- North American arcade flyer
- Developer: Seibu Kaihatsu
- Publishers: Arcade JP/EU: Taito; NA: Romstar; Family Computer/MSX Toshiba EMI
- Producer: Hitoshi Hamada
- Platforms: Arcade Family Computer MSX
- Release: ArcadeJP: May 6, 1986; WW: June 1986; Family Computer JP: December 25, 1987; MSX JP: 1988;
- Genre: Shooting gallery
- Modes: Single-player, multiplayer

= Empire City: 1931 =

1986 video game

 (known as Street Fight in Germany and the Benelux Union) is a 1986 shooting gallery video game developed by Seibu Kaihatsu and published by Taito for arcades. It was released in North America by Romstar. The game has players taking on the mafia in 1931 New York City by gunning down mobsters one by one.

Versions of the game were released for the Family Computer (1987) and MSX (1988) as Acclaim advertised a release for the Nintendo Entertainment System in Western regions, but the console version remained exclusive to Japan.

Seibu Kaihatsu eventually released a follow-up game, Dead Angle.

==Gameplay==

Players control the onscreen crosshair and must shoot enemies before the counter on the bottom right of the screen turns to zero.

→ **Listed records**:
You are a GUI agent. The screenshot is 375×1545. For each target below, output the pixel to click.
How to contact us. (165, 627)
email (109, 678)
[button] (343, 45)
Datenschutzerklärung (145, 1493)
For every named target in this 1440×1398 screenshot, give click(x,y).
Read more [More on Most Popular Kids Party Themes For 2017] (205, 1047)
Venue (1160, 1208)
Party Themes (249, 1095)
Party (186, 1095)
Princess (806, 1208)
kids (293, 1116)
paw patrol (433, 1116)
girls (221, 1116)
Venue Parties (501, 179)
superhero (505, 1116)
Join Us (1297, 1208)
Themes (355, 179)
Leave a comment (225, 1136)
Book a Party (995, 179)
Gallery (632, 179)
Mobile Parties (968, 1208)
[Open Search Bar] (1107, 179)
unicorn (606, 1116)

→ **What you need to do**:
A – In the article on Empire City: 1931, which company released the game in North America?
B – Quote the article on Empire City: 1931 from "1986 video game" to "game, Dead Angle.".
C – Write the next part of the article on Empire City: 1931, picking up after its final sentence.

→ **Responses by task**:
A – Romstar.

B –
1986 video game

 (known as Street Fight in Germany and the Benelux Union) is a 1986 shooting gallery video game developed by Seibu Kaihatsu and published by Taito for arcades. It was released in North America by Romstar. The game has players taking on the mafia in 1931 New York City by gunning down mobsters one by one.

Versions of the game were released for the Family Computer (1987) and MSX (1988) as Acclaim advertised a release for the Nintendo Entertainment System in Western regions, but the console version remained exclusive to Japan.

Seibu Kaihatsu eventually released a follow-up game, Dead Angle.

C –
The game is set in 1931 New York City where the player controls a young FBI agent who is out to avenge his family members, who were killed in a gang shootout. Over a period of several months, he targets mobsters, culminating with the mafia boss.

Players use a joystick to move a crosshair around the screen to aim and shoot at mobsters one at a time. They lurk around various areas, including on the street and in windows. An arrow appears that helps direct players to the location of the next mobster onscreen. Players have a set amount of time to find and shoot each enemy; if time is running out, a speech bubble appears counting down the last few seconds on the timer. When the timer reaches zero, the player is shot and the screen pans to the location of the enemy. A defend button is available as a last resort to avoid being shot. Players can replenish their ammo by shooting hidden ammunition boxes and get bonus points by shooting at gold bars.

Levels are cleared after a set number of mobsters are eliminated. In the game's final level, the player has only one opportunity to assassinate the mob boss as he walks in front of windows in a building. After the final level is completed, the game loops back to the beginning.

The Famicom version is largely the same. The player's progress can be restored any time in the Famicom version by using a password system of four numbers and/or letters.

==Reception==
In Japan, Game Machine listed Empire City: 1931 on their August 1, 1986 issue as being the fourth most-successful table arcade unit of the month.

A review by Clare Edgeley in Computer and Video Games said the game was "fast moving, with lots of action" and called it an "unusual and addictive game" that was "bound to be a winner".